---- Text segment
Lots of drugmakers know how grueling it can be to wait for FDA decisions on their compounds. But at least CV Therapeutics (Nasdaq: CVTX) can move ahead, now that it has won marketing approval for its cardiac stress agent regadenoson.

The drug, to be marketed under the brand name Lexiscan, helps patients in poor health produce clinically usable heart images for coronary heart disease checkups. Almost a month ago, CVT and North American marketing partner Astellas were set to hear back from the FDA on their scheduled March 14 PDUFA date for regadenoson, but the FDA instead told CVT that its decision on the drug would be delayed.

When the delay was announced, however, CVT also revealed that it was in "final labeling discussions" with the FDA over regadenoson. That's pharma code for "drug approval is on its way."

Astellas says it plans to launch regadenoson soon. The company is an ideal marketing partner for regadenoson, because it also markets King Pharmaceuticals' (NYSE: KG) Adenoscan, which regadenoson was tested against in its phase 3 testing. CVT will gain royalties on the sales, and the numbers could be impressive, considering that King's worldwide Adenoscan royalties were around $82 million last year.

The drug will, however, contend with numerous other long-genericized cardiac stress agents, and it may face an increasingly competitive environment in the coming years, as new generic entries reach the market. King's own second-generation stress agent may gain approval as soon as 2009.

Regadenoson isn't CVT's most important drug, though. That award goes to its angina treatment Ranexa, which is faces several important FDA regulatory decisions in late July. Nonetheless, every bit of extra revenue helps, and the royalties that regadenoson generates should help CVT get that much closer to joining the rare group of profitable pharmaceutical companies.
--------
# Task 1
In the regadenoson article, please switch "regadenoson" to "Lexiscan" and give everything from "When the delay" down to "soon as 2009.".
# Task 2
Answer these questions from the regadenoson article:
(a) Under what brand name will regadenoson be marketed?
(b) About how much were King's worldwide Adenoscan royalties last year?
(c) When does Ranexa face several important FDA regulatory decisions?
---- Provided material
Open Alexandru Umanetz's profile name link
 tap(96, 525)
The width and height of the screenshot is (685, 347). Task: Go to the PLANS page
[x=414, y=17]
--------
# Expected answer 1
When the delay was announced, however, CVT also revealed that it was in "final labeling discussions" with the FDA over Lexiscan. That's pharma code for "drug approval is on its way."

Astellas says it plans to launch Lexiscan soon. The company is an ideal marketing partner for Lexiscan, because it also markets King Pharmaceuticals' (NYSE: KG) Adenoscan, which Lexiscan was tested against in its phase 3 testing. CVT will gain royalties on the sales, and the numbers could be impressive, considering that King's worldwide Adenoscan royalties were around $82 million last year.

The drug will, however, contend with numerous other long-genericized cardiac stress agents, and it may face an increasingly competitive environment in the coming years, as new generic entries reach the market. King's own second-generation stress agent may gain approval as soon as 2009.

# Expected answer 2
(a) Lexiscan
(b) Around $82 million
(c) Late July